## 目標
提示本文のうち、「最近読んだアレやコレ(2023.04.26)」を含む語句で始まり「すじ部分を独立させた形です。」で終わる部分を、一字一句違えずにそのまま繰り返してください。

## 提示本文
----------------

最近読んだアレやコレ(2023.04.26)
現在、海外出張中のため、大きめの時差の下、この記事を更新しています。こちらのカレンダーに合わせて4月26日とナンバリングを刻みましたが、果たして日本では26日なのでしょうか。そもそも今は何時なのでしょうか。そしてこの記事は、ちゃんと更新できているのでしょうか。全てがあいまいな中、ホテルの近所のスーパーに売っていたドリトスを食べながらキーボードを叩いています。時空と言語の壁はあろうとも、ドリトスがおれの道を教えてくれる。あと今回から少し感想文の様式を変えました。あらすじ部分を独立させた形です。
■■■
怪人デスマーチの退転/西尾維新
旧世代の「夢とロマン」への反発、執着、そして愛憎をこれでもかと吼え狂った前作と対照的に、引き継がれる物と引き継ぐ者たち、そしてそれらが伝播し、拡散してゆくさまがどこまでも冷淡に描かれる続編です。何かが創りだされた時、それはどうしようもなく影響を広げ、決して退転することはない。創作は、傑作は、ただ1人の取り憑かれた散歩者を産むだけでなく、題も知らず読みすらしない無関係の人間すらをも巻き込み、眼前に広がる「次へ」と向けて世界を前進させる行軍を成す。おぞましくもあり眩しくもあるその様を、倫理や道徳を度外視してどこまでもフラットに描く中で、それに真っ向から抗う主人公・怪盗フラヌールの台詞だけが、ひやりと冷たい怖さを伴っている。犯罪小説、あるいは推理小説を通して記されたこの創作論は、新青春エンタ/新本格ミステリの思い出話を通り越し、どうしようもなく残酷に、あるいは目も潰れるほどに輝かしく、「次へ」「次へ」と突き進む。最新最前の懐古録。ひと区切りらしい次巻でどんな決着がもたらされるのか、とても楽しみです。
君が見たのは誰の夢?/森博嗣
主要な設定の幾つかと主要なキャラクターの身辺に対してある程度大きな変化・決着が記された巻であり、ウォーカロンやトランスファ、スーパーコンピュータ、そしてヒトが獲得している「知性」という題材について、ある程度の方向につづめ、束ね、ひとしずくをぎゅっと絞り出した、そんな巻でもあったと思います。独りで歩くであるがゆえにWの1文字であったと思われる前シリーズが、並んで歩くWWの2文字の元に再始動されたことの意味。しかし、それはもちろん孤独な知性を否定するものではなく、グアトとロジが迎えた決定的とも思える最後の展開も、やはり疑問符付きで問いとして投げかけられます。それは善い事か、悪い事かのような単純な二択ではもちろんなく……「君が見たのは誰の夢?」……知性が一番最初に投げかけられるべき問いとして、あるいは知性が「それ」に対して投げかけるべき問いとして。引用文に選ばれているのは『2001年宇宙の旅』であり、つまりは「問い」とはモノリスとの接触なわけですが、森博嗣のファンとしてはやはり『ドグラ・マグラ』を連想してしまう作品でした。そして、何が一番驚いたかって、これでシリーズが完結していないところです。

----------------

## インターフェース要素の記録
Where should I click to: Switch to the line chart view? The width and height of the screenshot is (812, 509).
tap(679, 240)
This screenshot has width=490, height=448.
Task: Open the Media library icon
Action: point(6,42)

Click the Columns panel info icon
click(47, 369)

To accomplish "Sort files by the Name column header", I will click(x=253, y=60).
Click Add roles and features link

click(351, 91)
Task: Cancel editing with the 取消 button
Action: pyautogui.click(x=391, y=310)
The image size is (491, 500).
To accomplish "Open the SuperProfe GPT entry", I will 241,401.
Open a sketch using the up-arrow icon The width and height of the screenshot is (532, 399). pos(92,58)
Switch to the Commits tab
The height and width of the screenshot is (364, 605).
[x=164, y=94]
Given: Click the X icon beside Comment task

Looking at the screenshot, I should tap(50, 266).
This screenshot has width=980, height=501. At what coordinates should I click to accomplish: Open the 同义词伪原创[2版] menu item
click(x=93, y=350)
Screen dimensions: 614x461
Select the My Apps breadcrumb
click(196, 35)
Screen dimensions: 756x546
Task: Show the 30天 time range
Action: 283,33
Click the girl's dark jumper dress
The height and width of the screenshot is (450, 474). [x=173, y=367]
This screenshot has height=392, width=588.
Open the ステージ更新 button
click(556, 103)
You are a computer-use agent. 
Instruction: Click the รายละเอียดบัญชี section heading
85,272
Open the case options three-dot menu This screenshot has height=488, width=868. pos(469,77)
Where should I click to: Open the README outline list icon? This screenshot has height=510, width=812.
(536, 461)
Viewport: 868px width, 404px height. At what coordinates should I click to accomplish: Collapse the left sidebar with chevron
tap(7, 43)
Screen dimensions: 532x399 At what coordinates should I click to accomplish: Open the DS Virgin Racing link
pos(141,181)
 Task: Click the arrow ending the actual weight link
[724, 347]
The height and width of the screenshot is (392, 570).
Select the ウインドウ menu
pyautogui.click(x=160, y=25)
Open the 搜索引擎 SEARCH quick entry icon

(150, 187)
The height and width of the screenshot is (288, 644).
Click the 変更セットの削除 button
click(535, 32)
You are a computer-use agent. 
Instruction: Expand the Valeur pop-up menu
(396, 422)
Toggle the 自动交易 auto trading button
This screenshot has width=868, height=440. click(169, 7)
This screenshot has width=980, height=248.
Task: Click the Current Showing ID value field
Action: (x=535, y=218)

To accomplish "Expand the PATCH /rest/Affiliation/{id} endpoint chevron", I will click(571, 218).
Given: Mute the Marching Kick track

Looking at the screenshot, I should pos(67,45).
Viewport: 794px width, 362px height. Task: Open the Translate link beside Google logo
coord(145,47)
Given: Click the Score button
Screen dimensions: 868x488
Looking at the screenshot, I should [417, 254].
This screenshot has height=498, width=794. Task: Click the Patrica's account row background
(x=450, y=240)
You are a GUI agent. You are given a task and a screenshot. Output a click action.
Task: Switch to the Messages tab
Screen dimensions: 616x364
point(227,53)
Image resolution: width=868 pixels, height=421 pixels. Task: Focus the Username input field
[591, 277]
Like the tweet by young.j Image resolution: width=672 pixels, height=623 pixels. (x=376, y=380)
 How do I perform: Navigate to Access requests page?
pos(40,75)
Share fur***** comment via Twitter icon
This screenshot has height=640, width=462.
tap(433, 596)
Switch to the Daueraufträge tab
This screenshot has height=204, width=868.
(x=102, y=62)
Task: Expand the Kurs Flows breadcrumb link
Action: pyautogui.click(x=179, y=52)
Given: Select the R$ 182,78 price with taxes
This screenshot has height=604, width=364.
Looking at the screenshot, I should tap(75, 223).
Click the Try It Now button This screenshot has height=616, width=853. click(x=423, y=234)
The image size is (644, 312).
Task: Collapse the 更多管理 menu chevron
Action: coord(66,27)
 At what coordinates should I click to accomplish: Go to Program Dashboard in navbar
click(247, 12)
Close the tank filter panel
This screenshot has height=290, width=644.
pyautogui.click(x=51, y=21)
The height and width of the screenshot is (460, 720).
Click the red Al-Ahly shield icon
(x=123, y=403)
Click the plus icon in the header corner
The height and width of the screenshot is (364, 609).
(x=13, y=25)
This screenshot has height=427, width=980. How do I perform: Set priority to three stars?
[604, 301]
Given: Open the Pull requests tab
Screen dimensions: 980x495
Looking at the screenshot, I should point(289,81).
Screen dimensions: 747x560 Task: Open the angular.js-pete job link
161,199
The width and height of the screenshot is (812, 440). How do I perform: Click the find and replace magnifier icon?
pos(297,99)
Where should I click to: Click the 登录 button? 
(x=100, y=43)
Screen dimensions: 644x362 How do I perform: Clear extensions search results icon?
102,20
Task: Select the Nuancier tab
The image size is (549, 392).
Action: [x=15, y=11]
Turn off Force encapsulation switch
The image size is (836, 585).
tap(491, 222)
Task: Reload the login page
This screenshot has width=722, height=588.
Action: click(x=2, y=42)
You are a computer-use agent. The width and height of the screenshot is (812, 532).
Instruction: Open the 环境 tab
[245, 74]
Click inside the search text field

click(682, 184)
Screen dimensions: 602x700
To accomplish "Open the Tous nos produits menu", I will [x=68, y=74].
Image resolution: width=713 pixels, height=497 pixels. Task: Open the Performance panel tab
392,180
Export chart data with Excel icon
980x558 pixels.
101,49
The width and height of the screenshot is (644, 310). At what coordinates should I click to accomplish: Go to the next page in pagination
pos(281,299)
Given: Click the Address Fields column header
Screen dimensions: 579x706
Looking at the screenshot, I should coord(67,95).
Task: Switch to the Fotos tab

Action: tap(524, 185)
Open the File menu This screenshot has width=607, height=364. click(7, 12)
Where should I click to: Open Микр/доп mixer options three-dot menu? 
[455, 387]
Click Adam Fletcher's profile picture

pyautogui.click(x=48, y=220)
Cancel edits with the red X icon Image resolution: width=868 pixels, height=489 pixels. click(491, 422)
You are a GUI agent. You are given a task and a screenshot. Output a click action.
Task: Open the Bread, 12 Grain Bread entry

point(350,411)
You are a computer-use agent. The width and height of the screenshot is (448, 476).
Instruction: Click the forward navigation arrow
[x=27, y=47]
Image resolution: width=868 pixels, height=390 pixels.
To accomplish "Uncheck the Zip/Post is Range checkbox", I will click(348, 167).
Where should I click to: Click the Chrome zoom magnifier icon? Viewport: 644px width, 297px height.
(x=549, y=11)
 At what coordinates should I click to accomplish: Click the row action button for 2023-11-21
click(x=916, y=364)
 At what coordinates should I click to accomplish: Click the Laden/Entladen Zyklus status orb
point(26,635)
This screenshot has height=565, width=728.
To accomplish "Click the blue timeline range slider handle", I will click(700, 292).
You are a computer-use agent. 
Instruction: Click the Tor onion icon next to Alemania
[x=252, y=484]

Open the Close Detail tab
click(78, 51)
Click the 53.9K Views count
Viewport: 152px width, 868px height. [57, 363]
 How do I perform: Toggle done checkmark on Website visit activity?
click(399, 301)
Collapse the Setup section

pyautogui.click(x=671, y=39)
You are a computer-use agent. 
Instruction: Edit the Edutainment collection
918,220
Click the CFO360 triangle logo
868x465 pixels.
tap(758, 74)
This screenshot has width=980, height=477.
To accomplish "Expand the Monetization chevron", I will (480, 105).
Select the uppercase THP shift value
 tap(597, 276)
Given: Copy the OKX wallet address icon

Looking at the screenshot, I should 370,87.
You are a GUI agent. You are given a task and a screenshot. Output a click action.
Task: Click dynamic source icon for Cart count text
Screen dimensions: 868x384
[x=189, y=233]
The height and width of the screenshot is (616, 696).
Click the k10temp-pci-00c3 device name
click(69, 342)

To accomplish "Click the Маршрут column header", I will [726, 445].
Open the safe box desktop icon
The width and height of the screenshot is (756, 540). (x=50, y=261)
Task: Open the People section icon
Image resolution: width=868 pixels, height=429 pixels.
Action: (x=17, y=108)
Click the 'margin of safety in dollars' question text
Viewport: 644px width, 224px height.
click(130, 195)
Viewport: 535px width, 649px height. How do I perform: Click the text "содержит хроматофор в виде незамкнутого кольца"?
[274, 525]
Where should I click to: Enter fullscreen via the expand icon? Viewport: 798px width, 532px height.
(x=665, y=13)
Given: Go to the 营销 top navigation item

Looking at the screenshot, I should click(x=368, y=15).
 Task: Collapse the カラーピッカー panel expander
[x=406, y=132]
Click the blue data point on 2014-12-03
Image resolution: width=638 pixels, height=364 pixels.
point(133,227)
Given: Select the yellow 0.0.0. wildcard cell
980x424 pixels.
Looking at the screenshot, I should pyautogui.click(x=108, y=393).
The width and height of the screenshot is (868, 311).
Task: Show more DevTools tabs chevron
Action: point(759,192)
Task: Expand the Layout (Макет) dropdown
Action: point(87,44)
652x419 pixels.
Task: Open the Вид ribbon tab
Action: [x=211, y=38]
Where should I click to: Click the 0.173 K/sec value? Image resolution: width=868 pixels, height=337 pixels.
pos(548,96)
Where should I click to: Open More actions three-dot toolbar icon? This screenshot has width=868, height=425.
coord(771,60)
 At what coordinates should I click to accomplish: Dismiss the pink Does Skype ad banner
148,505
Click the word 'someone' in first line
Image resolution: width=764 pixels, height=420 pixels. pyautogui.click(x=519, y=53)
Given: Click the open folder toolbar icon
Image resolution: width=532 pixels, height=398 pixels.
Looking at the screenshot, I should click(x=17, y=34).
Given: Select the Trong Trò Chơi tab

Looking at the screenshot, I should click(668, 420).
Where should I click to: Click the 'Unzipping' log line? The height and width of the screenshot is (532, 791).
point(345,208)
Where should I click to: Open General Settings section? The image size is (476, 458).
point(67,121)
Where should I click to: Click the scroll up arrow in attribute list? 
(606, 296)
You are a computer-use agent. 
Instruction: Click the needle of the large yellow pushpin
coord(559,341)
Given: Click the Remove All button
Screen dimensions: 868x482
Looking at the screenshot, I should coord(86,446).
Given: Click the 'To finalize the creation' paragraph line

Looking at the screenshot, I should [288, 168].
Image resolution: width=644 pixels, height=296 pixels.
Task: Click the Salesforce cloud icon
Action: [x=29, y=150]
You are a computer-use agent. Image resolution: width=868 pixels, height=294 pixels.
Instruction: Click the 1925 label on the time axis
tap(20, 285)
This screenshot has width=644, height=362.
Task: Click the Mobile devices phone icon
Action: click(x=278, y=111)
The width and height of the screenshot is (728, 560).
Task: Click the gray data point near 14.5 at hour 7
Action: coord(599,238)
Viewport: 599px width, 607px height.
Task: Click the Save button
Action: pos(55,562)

----------------

## 演習の解答
最近読んだアレやコレ(2023.04.26)
現在、海外出張中のため、大きめの時差の下、この記事を更新しています。こちらのカレンダーに合わせて4月26日とナンバリングを刻みましたが、果たして日本では26日なのでしょうか。そもそも今は何時なのでしょうか。そしてこの記事は、ちゃんと更新できているのでしょうか。全てがあいまいな中、ホテルの近所のスーパーに売っていたドリトスを食べながらキーボードを叩いています。時空と言語の壁はあろうとも、ドリトスがおれの道を教えてくれる。あと今回から少し感想文の様式を変えました。あらすじ部分を独立させた形です。